The Courts Respond to Trump’s Third Travel Ban

On October 17, 2017 the District Judge from the U.S. District Court in Maryland issued a nation-wide injunction prohibiting the imposition of the travel ban against nationals of all the listed countries in the President’s Proclamation 9645 except North Korea and Venezuela.  On October 18, 2017 the District Judge from the U.S. District Court of Hawaii issued a nationwide temporary restraining order against the September 24, 2017 Proclamation, except for North Korea and Venezuela.

On November 13, 2017 the Ninth Circuit issued an order blocking the temporary restraining order from the District Court in Hawaii, holding that travel by people from the listed countries is banned unless they have a credible, bone fide relationship with a close family member or U.S. entity. The court’s ruling continued to include the broader definition of family relationships to include grandparents, grandchildren, nieces and nephews, and cousins. The ruling left in place the complete prohibition of people from North Korea and Venezuela.

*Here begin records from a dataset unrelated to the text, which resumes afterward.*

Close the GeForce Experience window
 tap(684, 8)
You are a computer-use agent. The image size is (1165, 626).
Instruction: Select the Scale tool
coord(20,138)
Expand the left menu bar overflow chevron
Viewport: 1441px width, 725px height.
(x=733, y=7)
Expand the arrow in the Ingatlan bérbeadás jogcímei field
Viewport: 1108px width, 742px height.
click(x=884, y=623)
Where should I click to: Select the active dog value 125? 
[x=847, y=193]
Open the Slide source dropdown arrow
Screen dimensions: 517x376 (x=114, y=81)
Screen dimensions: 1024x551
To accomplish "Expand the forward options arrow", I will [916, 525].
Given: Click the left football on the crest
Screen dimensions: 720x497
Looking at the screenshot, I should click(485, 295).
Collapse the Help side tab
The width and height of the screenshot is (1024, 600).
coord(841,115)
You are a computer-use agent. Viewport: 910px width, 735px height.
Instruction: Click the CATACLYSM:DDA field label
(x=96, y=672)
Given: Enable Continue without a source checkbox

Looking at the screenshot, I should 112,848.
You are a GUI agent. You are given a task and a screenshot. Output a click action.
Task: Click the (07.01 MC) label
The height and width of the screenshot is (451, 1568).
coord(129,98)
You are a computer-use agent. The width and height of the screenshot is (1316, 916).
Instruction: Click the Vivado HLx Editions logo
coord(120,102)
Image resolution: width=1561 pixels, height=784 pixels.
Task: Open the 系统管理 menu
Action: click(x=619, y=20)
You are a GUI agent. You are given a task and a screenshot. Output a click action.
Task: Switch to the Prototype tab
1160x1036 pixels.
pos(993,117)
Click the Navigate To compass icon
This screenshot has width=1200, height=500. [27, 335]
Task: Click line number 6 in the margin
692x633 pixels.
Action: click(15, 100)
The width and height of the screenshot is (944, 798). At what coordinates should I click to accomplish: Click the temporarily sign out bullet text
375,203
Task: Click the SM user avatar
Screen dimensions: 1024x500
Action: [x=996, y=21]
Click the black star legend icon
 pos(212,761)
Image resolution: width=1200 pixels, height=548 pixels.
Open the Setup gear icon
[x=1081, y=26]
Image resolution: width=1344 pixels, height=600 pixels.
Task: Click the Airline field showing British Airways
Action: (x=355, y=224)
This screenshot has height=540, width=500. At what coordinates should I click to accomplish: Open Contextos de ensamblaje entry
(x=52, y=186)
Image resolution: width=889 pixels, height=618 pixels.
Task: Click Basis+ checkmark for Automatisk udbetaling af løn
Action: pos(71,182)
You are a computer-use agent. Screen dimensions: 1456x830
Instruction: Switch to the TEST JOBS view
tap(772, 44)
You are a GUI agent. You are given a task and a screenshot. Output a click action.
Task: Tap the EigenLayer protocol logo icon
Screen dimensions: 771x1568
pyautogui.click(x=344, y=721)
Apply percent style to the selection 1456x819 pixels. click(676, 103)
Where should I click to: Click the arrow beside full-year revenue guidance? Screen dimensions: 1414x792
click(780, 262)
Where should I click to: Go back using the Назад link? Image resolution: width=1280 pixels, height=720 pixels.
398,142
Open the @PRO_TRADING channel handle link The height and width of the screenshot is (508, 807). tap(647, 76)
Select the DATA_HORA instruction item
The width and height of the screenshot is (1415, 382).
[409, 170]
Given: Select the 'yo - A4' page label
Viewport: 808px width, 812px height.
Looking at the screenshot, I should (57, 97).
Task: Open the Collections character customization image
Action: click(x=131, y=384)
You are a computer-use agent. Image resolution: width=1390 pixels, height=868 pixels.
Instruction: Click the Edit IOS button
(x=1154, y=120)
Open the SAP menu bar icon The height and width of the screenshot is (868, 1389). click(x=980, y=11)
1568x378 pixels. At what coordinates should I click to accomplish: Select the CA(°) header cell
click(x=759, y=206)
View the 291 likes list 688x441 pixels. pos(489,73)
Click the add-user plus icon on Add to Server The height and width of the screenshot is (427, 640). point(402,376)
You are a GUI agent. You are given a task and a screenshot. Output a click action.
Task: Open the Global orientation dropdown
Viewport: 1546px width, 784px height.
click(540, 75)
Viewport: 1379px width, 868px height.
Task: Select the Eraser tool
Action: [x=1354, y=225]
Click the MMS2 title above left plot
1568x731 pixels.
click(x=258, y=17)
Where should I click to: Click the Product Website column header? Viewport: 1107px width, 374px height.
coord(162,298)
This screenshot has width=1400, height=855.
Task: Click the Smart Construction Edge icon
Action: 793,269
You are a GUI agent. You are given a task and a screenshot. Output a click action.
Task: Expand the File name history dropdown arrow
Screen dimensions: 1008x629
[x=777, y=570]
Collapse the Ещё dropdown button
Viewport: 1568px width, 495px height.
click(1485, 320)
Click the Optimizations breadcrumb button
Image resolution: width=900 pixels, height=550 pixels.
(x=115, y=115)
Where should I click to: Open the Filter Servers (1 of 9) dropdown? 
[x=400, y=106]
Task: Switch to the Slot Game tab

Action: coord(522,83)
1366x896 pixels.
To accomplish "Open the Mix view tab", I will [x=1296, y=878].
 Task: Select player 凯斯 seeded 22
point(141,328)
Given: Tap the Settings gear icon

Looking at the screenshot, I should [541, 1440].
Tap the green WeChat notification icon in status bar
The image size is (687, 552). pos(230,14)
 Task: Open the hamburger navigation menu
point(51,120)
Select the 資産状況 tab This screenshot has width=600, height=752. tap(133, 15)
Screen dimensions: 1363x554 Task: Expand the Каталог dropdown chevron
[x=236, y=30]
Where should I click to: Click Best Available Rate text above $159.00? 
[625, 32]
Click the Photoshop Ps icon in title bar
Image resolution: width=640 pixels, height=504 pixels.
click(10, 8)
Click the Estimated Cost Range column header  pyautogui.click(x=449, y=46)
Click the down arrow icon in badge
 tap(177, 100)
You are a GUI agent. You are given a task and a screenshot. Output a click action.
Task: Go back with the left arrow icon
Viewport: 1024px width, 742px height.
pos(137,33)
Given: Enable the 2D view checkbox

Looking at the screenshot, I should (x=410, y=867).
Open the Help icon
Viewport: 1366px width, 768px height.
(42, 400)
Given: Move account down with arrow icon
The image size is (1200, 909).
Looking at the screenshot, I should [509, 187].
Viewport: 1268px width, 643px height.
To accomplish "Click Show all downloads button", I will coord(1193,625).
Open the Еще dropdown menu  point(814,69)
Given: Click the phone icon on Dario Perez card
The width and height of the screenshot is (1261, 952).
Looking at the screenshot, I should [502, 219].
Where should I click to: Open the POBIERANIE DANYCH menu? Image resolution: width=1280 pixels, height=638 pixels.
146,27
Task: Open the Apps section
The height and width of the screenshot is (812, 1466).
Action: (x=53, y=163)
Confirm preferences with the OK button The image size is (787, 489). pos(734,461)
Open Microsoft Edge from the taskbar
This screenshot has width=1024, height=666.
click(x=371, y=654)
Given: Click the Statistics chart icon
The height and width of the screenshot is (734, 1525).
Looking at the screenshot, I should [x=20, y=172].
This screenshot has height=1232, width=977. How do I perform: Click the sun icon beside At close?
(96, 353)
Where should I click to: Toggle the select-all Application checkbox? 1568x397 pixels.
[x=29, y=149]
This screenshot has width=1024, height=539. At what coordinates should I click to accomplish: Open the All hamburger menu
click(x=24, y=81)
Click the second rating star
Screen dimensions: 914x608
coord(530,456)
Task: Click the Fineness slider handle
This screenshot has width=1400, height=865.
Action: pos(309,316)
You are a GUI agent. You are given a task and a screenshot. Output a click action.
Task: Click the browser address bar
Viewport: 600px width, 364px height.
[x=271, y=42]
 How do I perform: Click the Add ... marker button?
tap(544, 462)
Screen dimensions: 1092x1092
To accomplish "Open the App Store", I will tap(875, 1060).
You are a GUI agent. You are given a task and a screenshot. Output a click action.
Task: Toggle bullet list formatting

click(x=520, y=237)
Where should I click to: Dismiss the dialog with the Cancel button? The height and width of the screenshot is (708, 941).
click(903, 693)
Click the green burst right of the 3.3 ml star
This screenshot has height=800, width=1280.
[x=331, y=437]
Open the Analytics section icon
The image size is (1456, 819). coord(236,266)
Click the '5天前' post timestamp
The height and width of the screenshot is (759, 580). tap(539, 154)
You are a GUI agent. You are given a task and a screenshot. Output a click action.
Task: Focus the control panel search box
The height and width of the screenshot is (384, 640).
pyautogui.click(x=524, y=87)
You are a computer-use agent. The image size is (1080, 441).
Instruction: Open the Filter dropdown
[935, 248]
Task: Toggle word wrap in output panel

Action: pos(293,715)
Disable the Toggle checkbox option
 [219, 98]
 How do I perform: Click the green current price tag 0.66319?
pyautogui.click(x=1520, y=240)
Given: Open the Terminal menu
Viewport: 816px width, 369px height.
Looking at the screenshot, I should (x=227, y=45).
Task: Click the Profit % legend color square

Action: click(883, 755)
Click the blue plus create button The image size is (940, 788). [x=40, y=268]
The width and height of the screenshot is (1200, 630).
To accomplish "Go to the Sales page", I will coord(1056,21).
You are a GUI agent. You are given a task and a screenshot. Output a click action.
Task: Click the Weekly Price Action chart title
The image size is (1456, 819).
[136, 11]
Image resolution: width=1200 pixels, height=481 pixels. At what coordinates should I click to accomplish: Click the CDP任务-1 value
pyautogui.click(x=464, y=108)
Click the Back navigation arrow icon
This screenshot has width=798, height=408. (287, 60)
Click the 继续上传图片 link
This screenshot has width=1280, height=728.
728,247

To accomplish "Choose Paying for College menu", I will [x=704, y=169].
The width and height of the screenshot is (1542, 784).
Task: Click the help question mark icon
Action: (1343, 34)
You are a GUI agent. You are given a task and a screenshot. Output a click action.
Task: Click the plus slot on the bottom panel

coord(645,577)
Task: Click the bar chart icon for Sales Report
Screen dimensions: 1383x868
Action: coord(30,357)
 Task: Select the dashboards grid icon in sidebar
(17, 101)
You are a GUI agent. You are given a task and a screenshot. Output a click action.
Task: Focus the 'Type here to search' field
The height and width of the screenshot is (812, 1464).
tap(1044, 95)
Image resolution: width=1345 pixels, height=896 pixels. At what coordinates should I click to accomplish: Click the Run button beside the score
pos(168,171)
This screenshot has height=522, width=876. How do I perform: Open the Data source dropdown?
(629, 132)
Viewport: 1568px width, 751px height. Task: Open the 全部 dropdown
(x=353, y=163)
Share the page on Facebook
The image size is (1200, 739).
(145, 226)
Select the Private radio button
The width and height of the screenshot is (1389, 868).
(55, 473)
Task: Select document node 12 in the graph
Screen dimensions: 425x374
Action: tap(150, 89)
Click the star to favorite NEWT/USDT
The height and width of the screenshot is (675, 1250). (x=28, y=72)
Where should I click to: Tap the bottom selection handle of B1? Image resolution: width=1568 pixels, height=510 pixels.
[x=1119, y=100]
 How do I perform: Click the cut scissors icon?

On December 4, 2017, the U.S. Supreme Court issued two orders blocking the preliminary injunctions issued by the District Courts in Maryland and Hawaii.  The Supreme Court’s ruling meant that the President’s September 24, 2017 Proclamation may be fully implemented. This means that the definition of close family relationship is the narrower one in the Proclamation, limited to spouses and minor children under age 21. If the family relationship is established, the applicants may apply for a waiver of the travel ban. Waivers will be determined on a case by case basis by consular officers if hardship is established.